What to produce. With both ends included, repeat exactly the lines of the entries below from the one containing "[link] (9, 248)" down to the one containing "[Go to last slide] (323, 2309)", and no others.

Provided records.
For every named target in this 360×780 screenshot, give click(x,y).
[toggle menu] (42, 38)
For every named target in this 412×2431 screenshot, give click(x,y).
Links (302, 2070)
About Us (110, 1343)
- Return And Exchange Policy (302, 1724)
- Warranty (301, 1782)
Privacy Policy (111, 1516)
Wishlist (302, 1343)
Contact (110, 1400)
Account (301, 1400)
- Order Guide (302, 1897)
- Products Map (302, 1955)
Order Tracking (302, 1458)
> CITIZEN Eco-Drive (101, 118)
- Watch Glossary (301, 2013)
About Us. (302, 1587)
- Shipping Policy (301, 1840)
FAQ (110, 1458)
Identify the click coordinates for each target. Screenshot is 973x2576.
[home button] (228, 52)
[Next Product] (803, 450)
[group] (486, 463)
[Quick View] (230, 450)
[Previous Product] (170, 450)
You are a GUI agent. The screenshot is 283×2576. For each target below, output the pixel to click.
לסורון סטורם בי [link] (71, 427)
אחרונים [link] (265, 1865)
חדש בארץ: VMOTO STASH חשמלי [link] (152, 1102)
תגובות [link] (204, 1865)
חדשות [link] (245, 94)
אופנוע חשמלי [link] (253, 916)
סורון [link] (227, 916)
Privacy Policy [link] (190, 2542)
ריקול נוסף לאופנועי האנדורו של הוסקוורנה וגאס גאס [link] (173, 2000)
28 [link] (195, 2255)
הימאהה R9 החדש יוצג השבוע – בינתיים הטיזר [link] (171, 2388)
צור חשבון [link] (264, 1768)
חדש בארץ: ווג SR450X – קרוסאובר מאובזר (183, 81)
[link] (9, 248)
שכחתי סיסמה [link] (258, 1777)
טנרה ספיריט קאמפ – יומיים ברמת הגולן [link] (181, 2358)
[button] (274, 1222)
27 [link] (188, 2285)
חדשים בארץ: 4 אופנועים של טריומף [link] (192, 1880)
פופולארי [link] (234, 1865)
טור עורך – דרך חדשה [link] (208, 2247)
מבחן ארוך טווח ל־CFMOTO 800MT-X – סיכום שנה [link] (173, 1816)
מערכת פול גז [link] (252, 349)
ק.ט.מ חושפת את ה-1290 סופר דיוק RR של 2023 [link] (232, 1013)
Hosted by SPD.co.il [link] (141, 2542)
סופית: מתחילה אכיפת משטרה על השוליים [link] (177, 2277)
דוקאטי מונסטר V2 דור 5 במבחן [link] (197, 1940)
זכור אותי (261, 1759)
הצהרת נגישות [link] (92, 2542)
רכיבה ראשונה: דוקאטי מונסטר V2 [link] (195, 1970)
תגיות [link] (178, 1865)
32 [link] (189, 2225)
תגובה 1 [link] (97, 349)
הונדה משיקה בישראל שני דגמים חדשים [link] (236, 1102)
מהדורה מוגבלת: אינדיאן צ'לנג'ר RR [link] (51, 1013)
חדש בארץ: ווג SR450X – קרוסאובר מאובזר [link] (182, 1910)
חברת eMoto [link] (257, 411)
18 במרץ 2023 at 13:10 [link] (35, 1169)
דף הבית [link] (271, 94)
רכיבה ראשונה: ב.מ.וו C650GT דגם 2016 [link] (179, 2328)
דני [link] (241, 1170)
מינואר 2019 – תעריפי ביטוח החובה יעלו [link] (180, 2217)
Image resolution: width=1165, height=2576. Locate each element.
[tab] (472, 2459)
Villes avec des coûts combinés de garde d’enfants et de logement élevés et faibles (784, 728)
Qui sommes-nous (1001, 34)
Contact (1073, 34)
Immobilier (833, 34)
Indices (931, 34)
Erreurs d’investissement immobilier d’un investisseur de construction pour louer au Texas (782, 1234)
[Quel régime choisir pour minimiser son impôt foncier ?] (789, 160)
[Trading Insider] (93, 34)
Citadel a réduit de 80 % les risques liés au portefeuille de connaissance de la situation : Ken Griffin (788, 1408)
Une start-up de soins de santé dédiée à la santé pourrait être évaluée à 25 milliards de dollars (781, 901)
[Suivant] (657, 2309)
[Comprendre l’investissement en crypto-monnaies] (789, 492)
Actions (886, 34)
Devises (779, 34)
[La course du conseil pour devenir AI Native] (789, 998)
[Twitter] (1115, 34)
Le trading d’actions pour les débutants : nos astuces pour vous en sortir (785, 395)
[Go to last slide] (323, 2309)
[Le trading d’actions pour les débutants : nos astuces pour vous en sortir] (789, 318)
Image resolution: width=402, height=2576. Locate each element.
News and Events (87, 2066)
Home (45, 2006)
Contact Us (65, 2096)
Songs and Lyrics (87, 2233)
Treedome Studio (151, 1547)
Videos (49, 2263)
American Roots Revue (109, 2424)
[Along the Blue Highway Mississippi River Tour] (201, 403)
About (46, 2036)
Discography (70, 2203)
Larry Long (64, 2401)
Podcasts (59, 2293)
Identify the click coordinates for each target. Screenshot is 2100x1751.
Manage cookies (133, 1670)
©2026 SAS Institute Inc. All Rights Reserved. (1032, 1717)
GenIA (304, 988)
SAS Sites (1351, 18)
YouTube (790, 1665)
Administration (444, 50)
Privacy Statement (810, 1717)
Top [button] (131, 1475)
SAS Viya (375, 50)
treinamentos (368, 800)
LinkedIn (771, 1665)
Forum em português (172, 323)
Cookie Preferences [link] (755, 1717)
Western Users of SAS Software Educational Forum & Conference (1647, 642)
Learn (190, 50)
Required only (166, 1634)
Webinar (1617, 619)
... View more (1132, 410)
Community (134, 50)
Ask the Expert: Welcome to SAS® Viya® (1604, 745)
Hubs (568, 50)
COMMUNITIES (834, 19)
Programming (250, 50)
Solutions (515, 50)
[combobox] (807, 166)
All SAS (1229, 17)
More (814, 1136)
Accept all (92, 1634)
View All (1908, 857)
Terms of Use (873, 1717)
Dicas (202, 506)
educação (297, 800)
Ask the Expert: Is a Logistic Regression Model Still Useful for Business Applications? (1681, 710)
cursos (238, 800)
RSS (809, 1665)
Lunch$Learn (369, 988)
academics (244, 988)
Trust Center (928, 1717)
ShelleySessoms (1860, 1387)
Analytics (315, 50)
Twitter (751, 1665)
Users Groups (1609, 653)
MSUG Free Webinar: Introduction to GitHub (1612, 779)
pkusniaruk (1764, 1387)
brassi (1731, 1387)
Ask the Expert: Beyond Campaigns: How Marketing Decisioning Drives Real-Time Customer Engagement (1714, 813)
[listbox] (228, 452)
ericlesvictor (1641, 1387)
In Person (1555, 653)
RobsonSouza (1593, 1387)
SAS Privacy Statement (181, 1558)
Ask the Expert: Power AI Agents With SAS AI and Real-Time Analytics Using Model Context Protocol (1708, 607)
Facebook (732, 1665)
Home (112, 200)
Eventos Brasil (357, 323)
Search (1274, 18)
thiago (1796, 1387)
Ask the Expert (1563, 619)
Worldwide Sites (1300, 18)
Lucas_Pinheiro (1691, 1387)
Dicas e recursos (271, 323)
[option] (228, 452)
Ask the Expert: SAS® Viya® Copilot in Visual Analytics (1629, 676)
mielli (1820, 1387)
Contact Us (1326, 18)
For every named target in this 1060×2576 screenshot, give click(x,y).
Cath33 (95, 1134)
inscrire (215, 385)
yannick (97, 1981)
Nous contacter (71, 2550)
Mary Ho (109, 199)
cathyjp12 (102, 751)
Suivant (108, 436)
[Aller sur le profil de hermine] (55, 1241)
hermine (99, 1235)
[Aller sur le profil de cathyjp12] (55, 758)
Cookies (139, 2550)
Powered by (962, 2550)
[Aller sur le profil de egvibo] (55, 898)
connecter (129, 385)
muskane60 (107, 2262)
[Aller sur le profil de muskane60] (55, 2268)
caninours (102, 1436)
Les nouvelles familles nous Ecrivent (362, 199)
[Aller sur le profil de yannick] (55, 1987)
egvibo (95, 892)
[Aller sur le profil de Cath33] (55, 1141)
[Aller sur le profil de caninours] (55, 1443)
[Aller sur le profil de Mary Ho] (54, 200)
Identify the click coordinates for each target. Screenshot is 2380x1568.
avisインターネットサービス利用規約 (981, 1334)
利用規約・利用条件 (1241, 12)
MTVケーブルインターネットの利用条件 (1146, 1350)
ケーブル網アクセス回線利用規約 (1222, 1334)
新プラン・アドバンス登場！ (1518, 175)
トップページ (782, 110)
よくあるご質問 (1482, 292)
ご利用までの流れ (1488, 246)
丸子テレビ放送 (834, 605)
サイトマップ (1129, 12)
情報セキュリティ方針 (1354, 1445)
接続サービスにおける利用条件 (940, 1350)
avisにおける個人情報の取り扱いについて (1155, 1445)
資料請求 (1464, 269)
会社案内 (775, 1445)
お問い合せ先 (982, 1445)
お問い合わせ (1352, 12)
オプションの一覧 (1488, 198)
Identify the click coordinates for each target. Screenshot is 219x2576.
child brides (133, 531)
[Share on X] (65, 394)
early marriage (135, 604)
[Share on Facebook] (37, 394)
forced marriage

Task result.
[link] (9, 248)
שכחתי סיסמה [link] (258, 1777)
טנרה ספיריט קאמפ – יומיים ברמת הגולן [link] (181, 2358)
[button] (274, 1222)
27 [link] (188, 2285)
חדשים בארץ: 4 אופנועים של טריומף [link] (192, 1880)
פופולארי [link] (234, 1865)
טור עורך – דרך חדשה [link] (208, 2247)
מבחן ארוך טווח ל־CFMOTO 800MT-X – סיכום שנה [link] (173, 1816)
מערכת פול גז [link] (252, 349)
ק.ט.מ חושפת את ה-1290 סופר דיוק RR של 2023 [link] (232, 1013)
Hosted by SPD.co.il [link] (141, 2542)
סופית: מתחילה אכיפת משטרה על השוליים [link] (177, 2277)
דוקאטי מונסטר V2 דור 5 במבחן [link] (197, 1940)
זכור אותי (261, 1759)
הצהרת נגישות [link] (92, 2542)
רכיבה ראשונה: דוקאטי מונסטר V2 [link] (195, 1970)
תגיות [link] (178, 1865)
32 [link] (189, 2225)
תגובה 1 [link] (97, 349)
הונדה משיקה בישראל שני דגמים חדשים [link] (236, 1102)
מהדורה מוגבלת: אינדיאן צ'לנג'ר RR [link] (51, 1013)
חדש בארץ: ווג SR450X – קרוסאובר מאובזר [link] (182, 1910)
חברת eMoto [link] (257, 411)
18 במרץ 2023 at 13:10 [link] (35, 1169)
דף הבית [link] (271, 94)
רכיבה ראשונה: ב.מ.וו C650GT דגם 2016 [link] (179, 2328)
דני [link] (241, 1170)
מינואר 2019 – תעריפי ביטוח החובה יעלו [link] (180, 2217)
Image resolution: width=1165, height=2576. Locate each element.
[tab] (472, 2459)
Villes avec des coûts combinés de garde d’enfants et de logement élevés et faibles (784, 728)
Qui sommes-nous (1001, 34)
Contact (1073, 34)
Immobilier (833, 34)
Indices (931, 34)
Erreurs d’investissement immobilier d’un investisseur de construction pour louer au Texas (782, 1234)
[Quel régime choisir pour minimiser son impôt foncier ?] (789, 160)
[Trading Insider] (93, 34)
Citadel a réduit de 80 % les risques liés au portefeuille de connaissance de la situation : Ken Griffin (788, 1408)
Une start-up de soins de santé dédiée à la santé pourrait être évaluée à 25 milliards de dollars (781, 901)
[Suivant] (657, 2309)
[Comprendre l’investissement en crypto-monnaies] (789, 492)
Actions (886, 34)
Devises (779, 34)
[La course du conseil pour devenir AI Native] (789, 998)
[Twitter] (1115, 34)
Le trading d’actions pour les débutants : nos astuces pour vous en sortir (785, 395)
[Go to last slide] (323, 2309)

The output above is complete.